Oltre alla freddezza sotto porta, Lukaku ha fatto parlare di sé per un'esultanza che è diventata immediatamente virale sui social network in tutto il mondo: la cosiddetta danza di Trump. Dopo aver siglato la rete del definitivo 4-1 contro gli Stati Uniti proprio a Seattle, l'attaccante ha festeggiato in modo provocatorio, un gesto che sembra essere una risposta diretta alle recenti polemiche che hanno coinvolto la FIFA di Infantino e le istituzioni politiche americane nel controverso caso Balogun. Questo episodio richiama alla mente la celebre frase di Diego Armando Maradona, pronunciata nel 2001 alla Bombonera: "Il pallone non si macchia". Con la sua prestazione e il suo carisma, il centravanti ha voluto ribadire che, nonostante gli scandali e le pressioni esterne, la verità del campo resta l'unico giudice supremo, trasformando una serata di sport in una vera e propria nemesi sportiva contro i poteri forti del calcio mondiale.
La rinascita di Lukaku appare ancora più significativa se si considera il calvario fisico affrontato nell'ultimo anno, segnato da un gravissimo infortunio al muscolo retto femorale sinistro che ne aveva messo in dubbio la carriera ad alti livelli. Molti addetti ai lavori lo avevano dato per finito prematuramente, ma il Belgio ha continuato a credere fermamente nelle sue doti, venendo ripagato da giocate di classe pura, come l'assist per Saelemaekers nel netto successo contro la Nuova Zelanda o il movimento da centravanti d'area che ha indotto all'autogol la difesa dell'Egitto durante l'esordio. Con 93 reti in 131 presenze dal 2010 a oggi, l'attaccante ha ulteriormente blindato il suo status di miglior marcatore di sempre della sua nazionale, mostrandosi affamato e letale sia con il suo mancino naturale che con il piede destro, con cui ha punito severamente la selezione statunitense davanti al proprio pubblico.

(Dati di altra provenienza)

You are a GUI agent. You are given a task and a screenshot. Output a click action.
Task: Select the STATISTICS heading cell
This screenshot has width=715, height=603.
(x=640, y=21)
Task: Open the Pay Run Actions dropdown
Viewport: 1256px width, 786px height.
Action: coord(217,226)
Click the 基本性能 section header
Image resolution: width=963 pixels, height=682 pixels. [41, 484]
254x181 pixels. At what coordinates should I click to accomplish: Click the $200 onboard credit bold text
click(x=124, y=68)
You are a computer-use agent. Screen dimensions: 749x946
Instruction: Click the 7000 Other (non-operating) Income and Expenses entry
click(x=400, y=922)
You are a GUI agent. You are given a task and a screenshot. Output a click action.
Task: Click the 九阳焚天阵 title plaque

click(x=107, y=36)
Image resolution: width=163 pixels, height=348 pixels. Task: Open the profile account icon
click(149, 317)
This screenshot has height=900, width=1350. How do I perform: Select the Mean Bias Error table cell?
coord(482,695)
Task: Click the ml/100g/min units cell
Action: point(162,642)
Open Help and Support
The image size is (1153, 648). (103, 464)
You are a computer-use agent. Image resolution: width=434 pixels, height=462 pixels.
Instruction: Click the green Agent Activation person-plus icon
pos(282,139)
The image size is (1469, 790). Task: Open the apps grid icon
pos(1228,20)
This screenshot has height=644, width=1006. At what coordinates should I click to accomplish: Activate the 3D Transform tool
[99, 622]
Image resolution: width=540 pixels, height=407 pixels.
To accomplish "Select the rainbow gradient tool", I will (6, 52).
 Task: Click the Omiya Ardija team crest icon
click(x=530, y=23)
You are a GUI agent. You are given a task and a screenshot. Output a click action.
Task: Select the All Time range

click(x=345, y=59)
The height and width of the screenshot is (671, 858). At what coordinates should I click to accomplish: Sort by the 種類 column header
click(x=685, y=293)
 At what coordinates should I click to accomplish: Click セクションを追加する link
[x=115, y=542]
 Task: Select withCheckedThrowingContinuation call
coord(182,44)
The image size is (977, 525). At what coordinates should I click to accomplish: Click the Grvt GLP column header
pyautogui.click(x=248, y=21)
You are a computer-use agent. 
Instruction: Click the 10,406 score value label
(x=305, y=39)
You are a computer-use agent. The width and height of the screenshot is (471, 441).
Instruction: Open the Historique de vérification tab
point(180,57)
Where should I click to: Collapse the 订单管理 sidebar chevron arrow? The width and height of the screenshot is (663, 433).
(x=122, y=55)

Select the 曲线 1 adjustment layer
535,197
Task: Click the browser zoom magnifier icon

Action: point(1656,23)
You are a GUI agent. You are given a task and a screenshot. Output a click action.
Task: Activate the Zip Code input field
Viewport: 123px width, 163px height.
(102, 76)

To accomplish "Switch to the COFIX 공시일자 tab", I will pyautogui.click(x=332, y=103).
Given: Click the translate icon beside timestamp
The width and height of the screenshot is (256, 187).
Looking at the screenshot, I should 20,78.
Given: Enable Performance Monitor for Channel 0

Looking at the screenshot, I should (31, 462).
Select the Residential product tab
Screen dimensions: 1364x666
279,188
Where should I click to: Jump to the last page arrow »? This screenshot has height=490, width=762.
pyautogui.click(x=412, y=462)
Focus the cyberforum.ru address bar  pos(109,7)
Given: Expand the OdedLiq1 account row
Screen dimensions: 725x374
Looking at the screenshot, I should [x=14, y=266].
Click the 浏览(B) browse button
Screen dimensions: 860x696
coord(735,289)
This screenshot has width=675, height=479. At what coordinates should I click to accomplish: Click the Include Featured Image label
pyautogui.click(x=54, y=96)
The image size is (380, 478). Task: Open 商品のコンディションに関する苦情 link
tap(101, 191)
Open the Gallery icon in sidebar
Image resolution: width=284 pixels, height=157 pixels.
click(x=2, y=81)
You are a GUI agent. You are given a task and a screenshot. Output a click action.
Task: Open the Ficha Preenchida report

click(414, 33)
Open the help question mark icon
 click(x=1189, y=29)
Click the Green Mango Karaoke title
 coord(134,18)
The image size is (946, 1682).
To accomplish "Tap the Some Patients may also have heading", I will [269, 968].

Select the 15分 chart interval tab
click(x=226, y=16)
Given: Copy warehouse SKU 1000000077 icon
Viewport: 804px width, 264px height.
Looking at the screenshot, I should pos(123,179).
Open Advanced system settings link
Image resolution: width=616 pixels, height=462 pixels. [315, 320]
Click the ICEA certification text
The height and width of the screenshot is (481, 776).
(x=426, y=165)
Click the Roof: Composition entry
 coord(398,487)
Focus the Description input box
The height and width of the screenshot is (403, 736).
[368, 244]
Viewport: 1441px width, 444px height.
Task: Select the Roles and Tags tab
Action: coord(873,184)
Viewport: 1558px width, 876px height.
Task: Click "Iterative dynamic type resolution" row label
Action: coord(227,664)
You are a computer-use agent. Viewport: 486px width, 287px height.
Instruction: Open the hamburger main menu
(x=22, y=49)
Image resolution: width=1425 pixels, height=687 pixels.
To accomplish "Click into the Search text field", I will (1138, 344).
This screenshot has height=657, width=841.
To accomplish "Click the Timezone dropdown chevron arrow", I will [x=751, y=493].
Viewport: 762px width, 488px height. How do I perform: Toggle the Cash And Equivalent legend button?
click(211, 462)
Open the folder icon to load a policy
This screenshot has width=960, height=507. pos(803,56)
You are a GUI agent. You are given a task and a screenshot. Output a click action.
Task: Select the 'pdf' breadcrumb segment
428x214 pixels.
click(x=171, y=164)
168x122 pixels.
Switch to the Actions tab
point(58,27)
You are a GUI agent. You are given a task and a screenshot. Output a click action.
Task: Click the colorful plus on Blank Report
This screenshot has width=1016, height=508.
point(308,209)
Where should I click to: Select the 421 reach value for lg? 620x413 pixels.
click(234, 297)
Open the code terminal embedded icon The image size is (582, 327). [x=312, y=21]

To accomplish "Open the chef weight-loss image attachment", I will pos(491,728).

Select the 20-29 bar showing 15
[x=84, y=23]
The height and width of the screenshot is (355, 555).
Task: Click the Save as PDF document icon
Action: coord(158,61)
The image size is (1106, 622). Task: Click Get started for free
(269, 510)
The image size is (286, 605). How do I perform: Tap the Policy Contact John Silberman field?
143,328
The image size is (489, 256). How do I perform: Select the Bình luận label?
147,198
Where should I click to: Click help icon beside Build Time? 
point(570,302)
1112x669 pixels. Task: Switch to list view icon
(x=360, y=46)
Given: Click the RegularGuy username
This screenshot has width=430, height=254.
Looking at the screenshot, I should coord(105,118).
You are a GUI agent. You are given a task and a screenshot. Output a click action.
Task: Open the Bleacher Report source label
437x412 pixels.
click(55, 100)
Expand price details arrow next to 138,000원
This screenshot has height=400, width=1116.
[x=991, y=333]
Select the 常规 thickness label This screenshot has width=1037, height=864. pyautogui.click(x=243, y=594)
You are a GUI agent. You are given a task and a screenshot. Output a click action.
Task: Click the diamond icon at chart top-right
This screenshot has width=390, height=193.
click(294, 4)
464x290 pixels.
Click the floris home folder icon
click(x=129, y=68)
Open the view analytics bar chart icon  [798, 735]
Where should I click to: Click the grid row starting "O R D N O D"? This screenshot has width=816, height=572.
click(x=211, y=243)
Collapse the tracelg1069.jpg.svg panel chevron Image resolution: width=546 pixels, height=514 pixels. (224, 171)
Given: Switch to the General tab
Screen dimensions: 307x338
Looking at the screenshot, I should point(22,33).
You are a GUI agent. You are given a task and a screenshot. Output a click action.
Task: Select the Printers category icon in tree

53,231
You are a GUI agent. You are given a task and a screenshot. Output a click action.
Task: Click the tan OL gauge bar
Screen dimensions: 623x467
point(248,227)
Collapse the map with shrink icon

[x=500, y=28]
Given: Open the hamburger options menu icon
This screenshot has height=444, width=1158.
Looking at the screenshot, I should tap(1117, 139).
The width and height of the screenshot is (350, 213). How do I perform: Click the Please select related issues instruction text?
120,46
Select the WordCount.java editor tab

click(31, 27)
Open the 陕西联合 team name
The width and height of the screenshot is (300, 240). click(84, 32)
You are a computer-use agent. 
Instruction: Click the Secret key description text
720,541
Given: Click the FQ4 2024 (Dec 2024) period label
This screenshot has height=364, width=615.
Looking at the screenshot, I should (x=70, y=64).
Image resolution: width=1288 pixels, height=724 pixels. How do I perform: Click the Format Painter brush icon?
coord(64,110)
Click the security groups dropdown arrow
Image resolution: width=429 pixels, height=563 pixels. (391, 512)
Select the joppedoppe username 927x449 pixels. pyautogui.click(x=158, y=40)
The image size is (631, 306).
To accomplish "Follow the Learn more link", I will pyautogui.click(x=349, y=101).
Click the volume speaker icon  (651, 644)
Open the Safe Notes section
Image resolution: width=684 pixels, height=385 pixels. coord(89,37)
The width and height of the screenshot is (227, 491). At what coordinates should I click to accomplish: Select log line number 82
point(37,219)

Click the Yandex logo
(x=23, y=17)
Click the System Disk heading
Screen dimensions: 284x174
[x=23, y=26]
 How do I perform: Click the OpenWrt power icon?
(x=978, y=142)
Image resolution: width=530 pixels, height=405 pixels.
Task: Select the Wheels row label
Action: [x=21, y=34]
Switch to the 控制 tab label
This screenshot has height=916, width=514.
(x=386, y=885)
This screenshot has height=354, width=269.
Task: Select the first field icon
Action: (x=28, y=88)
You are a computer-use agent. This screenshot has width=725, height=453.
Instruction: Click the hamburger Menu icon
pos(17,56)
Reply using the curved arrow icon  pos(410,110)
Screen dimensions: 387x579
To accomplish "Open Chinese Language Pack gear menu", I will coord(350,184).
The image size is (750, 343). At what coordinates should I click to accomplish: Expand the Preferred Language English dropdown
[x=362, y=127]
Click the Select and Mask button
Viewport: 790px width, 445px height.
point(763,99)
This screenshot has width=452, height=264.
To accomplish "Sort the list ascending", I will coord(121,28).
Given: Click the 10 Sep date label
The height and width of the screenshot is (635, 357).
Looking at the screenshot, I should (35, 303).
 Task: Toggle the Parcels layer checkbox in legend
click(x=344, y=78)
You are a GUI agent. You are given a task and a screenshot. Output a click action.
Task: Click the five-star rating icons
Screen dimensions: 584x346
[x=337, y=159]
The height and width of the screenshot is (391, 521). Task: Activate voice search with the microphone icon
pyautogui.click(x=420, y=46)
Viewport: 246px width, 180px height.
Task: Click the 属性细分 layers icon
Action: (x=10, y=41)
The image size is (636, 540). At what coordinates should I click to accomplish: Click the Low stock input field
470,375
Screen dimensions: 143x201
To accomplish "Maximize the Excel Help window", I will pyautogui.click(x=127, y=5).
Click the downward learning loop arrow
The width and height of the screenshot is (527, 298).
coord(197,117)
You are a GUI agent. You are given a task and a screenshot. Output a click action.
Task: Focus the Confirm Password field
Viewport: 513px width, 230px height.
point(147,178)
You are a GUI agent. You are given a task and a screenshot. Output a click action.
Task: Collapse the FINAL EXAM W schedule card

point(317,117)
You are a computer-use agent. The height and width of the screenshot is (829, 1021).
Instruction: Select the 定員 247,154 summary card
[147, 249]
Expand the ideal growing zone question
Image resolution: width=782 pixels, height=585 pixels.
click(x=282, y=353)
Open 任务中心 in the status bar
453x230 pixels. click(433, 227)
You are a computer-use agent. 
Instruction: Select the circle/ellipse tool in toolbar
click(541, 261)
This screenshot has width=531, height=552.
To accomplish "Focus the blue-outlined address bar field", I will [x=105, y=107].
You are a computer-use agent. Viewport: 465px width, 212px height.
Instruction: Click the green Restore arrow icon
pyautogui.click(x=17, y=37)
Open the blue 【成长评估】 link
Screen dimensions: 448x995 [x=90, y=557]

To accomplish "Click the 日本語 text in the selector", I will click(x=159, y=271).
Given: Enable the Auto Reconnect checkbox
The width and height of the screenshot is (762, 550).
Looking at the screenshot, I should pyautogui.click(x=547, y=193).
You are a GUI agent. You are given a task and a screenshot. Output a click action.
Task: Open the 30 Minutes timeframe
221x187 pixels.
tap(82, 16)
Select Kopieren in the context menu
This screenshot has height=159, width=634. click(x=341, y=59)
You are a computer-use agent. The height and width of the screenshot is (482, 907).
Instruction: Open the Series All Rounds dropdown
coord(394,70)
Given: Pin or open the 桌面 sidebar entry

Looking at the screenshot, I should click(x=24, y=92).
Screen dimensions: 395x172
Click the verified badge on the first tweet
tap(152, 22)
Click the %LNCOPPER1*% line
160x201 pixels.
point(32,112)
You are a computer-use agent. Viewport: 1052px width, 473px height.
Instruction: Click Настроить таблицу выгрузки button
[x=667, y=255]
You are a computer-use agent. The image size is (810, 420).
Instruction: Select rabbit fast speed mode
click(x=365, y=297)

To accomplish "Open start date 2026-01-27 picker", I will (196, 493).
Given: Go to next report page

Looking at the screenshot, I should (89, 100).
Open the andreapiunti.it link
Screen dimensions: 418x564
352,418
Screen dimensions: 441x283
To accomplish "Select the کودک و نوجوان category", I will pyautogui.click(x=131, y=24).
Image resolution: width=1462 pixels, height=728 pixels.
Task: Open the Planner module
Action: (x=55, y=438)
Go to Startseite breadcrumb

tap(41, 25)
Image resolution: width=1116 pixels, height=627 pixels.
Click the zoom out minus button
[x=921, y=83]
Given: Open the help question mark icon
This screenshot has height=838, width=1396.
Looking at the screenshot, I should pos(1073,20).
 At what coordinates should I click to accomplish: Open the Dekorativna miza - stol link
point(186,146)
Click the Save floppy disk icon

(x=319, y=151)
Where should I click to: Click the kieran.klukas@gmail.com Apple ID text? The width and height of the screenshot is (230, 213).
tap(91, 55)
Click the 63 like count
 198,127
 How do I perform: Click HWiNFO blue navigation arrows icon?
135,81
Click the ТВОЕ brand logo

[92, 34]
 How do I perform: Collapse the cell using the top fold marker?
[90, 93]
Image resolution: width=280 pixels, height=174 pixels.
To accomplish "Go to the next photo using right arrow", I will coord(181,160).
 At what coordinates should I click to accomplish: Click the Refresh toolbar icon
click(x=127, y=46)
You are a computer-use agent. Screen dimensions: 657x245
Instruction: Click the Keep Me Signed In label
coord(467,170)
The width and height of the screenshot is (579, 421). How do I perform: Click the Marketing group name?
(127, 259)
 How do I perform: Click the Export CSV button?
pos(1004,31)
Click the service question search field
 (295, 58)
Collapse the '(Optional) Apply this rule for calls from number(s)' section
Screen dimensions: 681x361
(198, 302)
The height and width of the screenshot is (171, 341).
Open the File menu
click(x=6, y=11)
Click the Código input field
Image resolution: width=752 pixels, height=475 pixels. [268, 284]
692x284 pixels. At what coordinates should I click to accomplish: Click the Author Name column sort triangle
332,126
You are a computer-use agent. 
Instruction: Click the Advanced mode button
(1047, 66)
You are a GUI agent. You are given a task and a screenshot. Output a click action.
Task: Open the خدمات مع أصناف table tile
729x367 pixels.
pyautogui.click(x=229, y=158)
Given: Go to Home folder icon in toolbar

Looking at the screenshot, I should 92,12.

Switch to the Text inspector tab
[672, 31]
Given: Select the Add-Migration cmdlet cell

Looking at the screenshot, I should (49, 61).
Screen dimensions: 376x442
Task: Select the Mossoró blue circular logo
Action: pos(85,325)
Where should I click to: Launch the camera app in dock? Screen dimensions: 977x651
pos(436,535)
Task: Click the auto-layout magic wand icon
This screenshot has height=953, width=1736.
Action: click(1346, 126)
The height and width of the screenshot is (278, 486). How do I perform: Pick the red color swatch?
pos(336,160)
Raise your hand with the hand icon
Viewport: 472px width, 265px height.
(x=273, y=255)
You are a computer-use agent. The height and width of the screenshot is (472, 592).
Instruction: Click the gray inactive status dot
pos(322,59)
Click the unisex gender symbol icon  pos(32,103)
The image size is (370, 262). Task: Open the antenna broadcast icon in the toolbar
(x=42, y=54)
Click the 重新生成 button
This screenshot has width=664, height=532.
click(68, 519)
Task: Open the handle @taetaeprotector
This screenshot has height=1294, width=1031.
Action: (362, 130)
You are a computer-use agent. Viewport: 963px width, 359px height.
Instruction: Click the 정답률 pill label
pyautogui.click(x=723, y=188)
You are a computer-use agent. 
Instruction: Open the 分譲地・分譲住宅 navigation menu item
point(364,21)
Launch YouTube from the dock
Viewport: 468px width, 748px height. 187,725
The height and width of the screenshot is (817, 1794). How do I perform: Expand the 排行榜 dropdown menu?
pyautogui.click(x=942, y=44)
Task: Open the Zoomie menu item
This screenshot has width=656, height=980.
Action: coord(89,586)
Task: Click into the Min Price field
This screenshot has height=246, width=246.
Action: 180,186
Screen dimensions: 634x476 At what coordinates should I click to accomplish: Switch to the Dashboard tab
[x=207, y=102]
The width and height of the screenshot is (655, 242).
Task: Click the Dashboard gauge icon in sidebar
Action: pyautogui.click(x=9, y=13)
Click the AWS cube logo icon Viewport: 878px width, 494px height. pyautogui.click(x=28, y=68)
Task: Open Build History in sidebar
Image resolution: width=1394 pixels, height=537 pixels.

Il rendimento mondiale di Lukaku apre ora scenari complessi e affascinanti per il suo futuro al Napoli, dove il rapporto con l'ambiente era diventato teso dopo il rientro complicato dall'infortunio e le frizioni interne. Se da un lato le sue prestazioni esaltano la dirigenza partenopea, dall'altro l'ingaggio pesante rappresenta un ostacolo non indifferente per la pianificazione economica del club, specialmente con l'ombra di Massimiliano Allegri che osserva con estrema attenzione l'evolversi della situazione. Il Napoli dovrà valutare attentamente se puntare ancora sulla potenza fisica del belga per la prossima stagione di Serie A o se sfruttare questa prestigiosa vetrina internazionale per una cessione remunerativa. Nel frattempo, Lukaku si gode il passaggio ai quarti di finale, consapevole che ogni suo movimento in campo sposta gli equilibri non solo del Mondiale, ma anche delle prossime strategie di mercato del club azzurro.